The newspapers suggested cyclists were flouting strict social distancing rules, but the photos were taken with a long lens that foreshortens the shot and gives a false impression of proximity.
The Times subsequently did something similar with photos of cyclists on Box Hill.
A number of people reported publications to IPSO, including Cycling UK.
Speaking at the time, campaigns director Duncan Dollimore explained: “The effect and implications of using a telescopic lens would have been known to the photographer.
“It has been used to bolster an inaccurate story and dangerous narrative, namely that it is somehow wrong and in breach of guidance and regulations to cycle outside during the COVID-19 crisis, and that groups of cyclists are routinely breaching the social distancing guidelines. None of this is supported by the facts reported or the images used.”
IPSO this week upheld a complaint made by Glen Tarman, one of the cyclists who appeared in photographs accompanying the Mirror story.
Tarman said that he had been cycling for exercise with one other member of his household, as permitted by government guidelines at the time.

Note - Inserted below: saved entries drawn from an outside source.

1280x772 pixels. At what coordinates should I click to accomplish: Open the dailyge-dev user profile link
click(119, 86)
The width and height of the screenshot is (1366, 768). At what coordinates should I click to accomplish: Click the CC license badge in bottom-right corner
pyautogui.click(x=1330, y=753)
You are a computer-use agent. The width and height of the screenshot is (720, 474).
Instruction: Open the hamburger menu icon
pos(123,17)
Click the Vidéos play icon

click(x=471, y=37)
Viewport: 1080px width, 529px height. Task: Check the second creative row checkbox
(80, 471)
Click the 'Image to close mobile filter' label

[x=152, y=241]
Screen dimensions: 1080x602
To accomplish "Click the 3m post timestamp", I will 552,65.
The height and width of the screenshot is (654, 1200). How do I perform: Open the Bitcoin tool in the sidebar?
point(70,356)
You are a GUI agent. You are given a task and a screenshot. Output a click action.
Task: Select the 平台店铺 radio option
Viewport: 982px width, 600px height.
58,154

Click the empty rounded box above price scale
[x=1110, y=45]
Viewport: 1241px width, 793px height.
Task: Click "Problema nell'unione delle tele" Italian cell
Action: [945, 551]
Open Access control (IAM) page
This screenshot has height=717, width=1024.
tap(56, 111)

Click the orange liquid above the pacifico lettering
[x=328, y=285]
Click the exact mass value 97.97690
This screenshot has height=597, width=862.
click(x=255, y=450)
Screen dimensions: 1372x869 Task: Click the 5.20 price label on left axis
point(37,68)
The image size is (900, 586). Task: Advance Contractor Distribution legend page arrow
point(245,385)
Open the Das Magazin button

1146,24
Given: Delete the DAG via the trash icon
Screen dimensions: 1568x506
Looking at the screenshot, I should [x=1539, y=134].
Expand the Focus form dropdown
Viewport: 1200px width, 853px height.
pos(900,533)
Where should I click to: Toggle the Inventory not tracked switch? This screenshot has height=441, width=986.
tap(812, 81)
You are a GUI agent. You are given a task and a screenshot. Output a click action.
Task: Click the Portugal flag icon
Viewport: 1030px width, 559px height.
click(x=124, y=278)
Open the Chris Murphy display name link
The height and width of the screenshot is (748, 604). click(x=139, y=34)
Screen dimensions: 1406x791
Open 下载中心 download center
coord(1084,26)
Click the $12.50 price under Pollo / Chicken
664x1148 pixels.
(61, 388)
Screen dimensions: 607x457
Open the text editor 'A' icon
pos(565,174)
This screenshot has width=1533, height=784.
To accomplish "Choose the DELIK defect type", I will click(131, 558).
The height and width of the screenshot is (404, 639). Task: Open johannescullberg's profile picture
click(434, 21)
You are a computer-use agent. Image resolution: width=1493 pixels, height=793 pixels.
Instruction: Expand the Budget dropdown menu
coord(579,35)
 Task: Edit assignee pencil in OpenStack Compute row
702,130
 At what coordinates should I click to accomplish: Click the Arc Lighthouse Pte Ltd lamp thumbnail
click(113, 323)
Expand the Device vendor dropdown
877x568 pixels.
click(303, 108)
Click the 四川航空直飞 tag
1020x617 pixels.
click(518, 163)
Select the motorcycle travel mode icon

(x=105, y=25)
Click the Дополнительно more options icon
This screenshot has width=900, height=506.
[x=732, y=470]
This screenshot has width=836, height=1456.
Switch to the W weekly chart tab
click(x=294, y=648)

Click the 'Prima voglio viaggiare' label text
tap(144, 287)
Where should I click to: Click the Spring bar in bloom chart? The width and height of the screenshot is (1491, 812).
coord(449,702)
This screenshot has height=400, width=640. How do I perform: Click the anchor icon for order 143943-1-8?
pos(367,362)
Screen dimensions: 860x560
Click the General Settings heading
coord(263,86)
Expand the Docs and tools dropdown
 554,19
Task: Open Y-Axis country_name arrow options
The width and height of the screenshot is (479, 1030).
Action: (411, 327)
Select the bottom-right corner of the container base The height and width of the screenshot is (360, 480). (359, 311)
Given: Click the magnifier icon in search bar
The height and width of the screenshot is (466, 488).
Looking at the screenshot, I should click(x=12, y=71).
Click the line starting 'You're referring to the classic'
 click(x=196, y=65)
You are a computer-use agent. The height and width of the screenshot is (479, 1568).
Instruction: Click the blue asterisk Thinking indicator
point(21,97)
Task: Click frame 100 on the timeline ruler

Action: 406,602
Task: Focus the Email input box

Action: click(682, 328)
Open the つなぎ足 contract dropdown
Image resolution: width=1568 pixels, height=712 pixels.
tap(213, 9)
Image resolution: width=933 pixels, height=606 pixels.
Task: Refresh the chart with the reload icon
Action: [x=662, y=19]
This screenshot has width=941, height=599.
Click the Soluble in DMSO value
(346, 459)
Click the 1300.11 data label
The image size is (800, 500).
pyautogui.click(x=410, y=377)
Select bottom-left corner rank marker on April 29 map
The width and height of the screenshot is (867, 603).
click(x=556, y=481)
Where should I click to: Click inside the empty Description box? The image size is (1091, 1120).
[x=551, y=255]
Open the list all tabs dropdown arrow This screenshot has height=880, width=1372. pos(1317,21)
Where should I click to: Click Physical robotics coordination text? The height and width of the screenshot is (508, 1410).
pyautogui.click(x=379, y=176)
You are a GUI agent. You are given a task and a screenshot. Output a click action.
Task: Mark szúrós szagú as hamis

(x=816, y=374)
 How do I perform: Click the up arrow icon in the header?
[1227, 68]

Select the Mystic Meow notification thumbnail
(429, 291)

He said that he did not know or engage with any of the other cyclists pictured and always maintained a two-metre distance from them.
He went on to say that the angle of the photo gave a distorted impression of the distance between him and the other cyclists, making them appear closer in proximity than they actually were, and that road markings visible in the photo proved this.
The Mirror did not accept it had breached the Code. It maintained the photo did not distort the positions of the cyclists and provided additional photographs taken by the same photographer which it said demonstrated this.
Cycling campaigner Mark Treasure also highlighted a claim made by the British Press Photographers' Association, which said it was a “misconception” that telephoto lenses gave a more crowded view of a scene.
The IPSO ruling begs to differ, stating explicitly that the published photograph did indeed make the cyclists appear closer together than they actually were - https://t.co/nfQ3pCrCZz pic.twitter.com/3wXVr1Ta0c
— Mark Treasure (@AsEasyAsRiding) February 4, 2021
It ruled that the cyclists in the image had maintained a two-metre social distance, as required by the government’s guidelines at the time of publication, and that the suggestion Tarman was ignoring the lockdown rules was misleading.
It has asked mirror.co.uk to add a correction to the online article and also publish a standalone correction in the online corrections and clarifications column.